### GIVEN PROBLEM 1
According to the article about the Appalachian folklore project, in what year did Grace Toney Edwards design the field-collecting project?
### GIVEN PROBLEM 2
Write a continuation of the article about the Appalachian folklore project, starting from its final sentence.

------ DOCUMENT SEGMENT ------

Students’ Appalachian folklore project topic of ‘With Good Reason’

In nearly 40 years, more than 600 Radford University students have collected oral histories and folklore material from family members and residents from around Southwest Virginia for a project in an Appalachian Folklore class.

When Grace Toney Edwards, then a member of the university’s English and Appalachian studies faculty, designed the field-collecting project in 1981, she emphasized that those projects would be preserved for future scholars and researchers in hopes her students would take the assignment more seriously.

“And did they ever,” Edwards recalled. “Many of them put in multiple, multiple hours of work making contacts, interviewing, transcribing, analyzing and writing their findings, many times to the tune of 100-plus pages.”

Edwards kept all of the projects in boxes in her office and subsequently in the Appalachian Regional Studies Center in the mid-1990s. That’s when the project began to take on the looks of an archive, said Edwards, now a professor emeritus who retired in 2010.

------ DATA SECTION ------

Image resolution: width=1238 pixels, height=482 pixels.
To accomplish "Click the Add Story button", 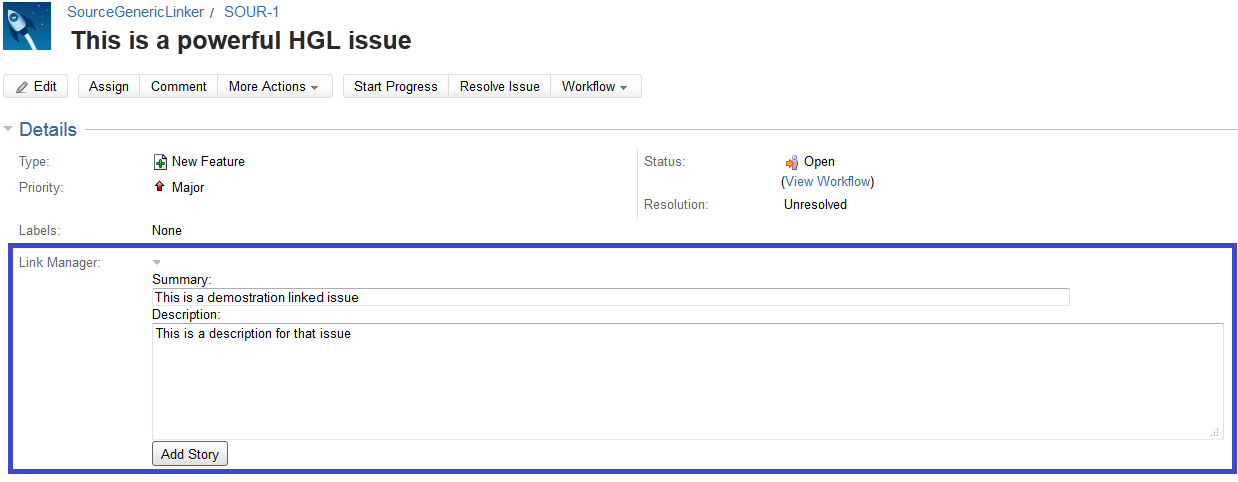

------

### TASK OUTPUT 1
1981

### TASK OUTPUT 2
In 1993 instructor Ricky Cox ’86, M.A. ’90, began teaching the undergraduate course (English 446), and Edwards taught the graduate class (English 548/648) created that same year.

“I think I can safely speak for both of us when I say that we have experienced many personal rewards ourselves just by having the privilege of reading about the lives and behaviors of multiple Appalachian people that we would otherwise never have known,” Edwards said.

Keeping the promise to the students, those projects remain intact, and many have found a new home online, making them accessible to anyone at any time. “You no longer need to make a trip to Radford to view most of those projects,” said Cox, who retired in 2020 after 32 years of teaching at Radford.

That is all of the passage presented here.